Halfdan rose and reached across for his shirt, pulling it on, feeling it cling to the sweat as he dragged it down into place. For now, he left the chain shirt where it lay. Some occasions called for subtlety rather than force, and until he knew which this was, he might be better moving without the shush and clink of armour. As he became fully accustomed to the gloom, he realised that Anna and Cassandra were already up and helping Gunnhild rouse the others quietly. He felt a little put out that it appeared the völva had woken her women before her jarl, but he brushed the annoyance aside. This was not the time for such things, and, besides, there was some sort of sisterhood growing between the three that he could barely begin to understand. Instead, leaving the others to rise and ready themselves, Halfdan crossed to the single shuttered window of the room. Carefully, and as slowly and quietly as he could, he opened the right-hand shutter just a little, not enough to be noticed by anyone watching from outside, but enough to put an eye to, with a limited range of view.
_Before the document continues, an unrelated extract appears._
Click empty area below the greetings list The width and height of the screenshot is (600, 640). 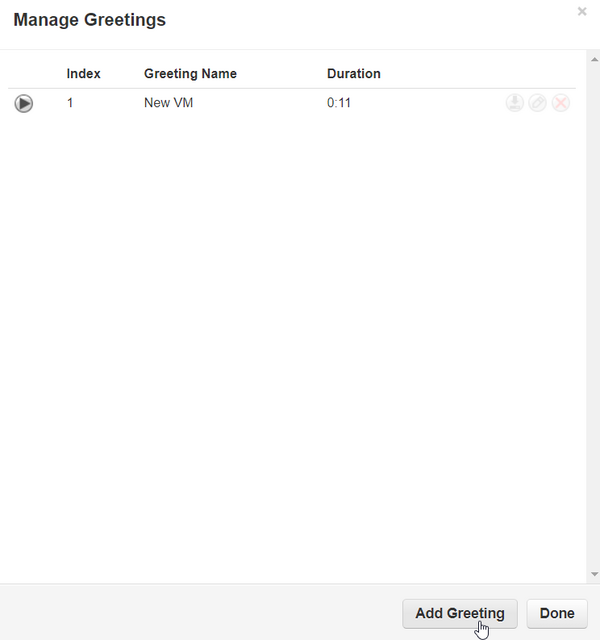pyautogui.click(x=290, y=350)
The castle looked eerie. The sky was mostly clear with a narrow sliver of a moon, but scattered with fast, high, scudding clouds that cast small areas of the world below into high-speed shadows that tricked the eye. He wished that he’d paid more attention to the layout of the castle over the few days they’d been there, but their host had kept them busy and entertained in the keep most of the time, with the promise of the hunt to come.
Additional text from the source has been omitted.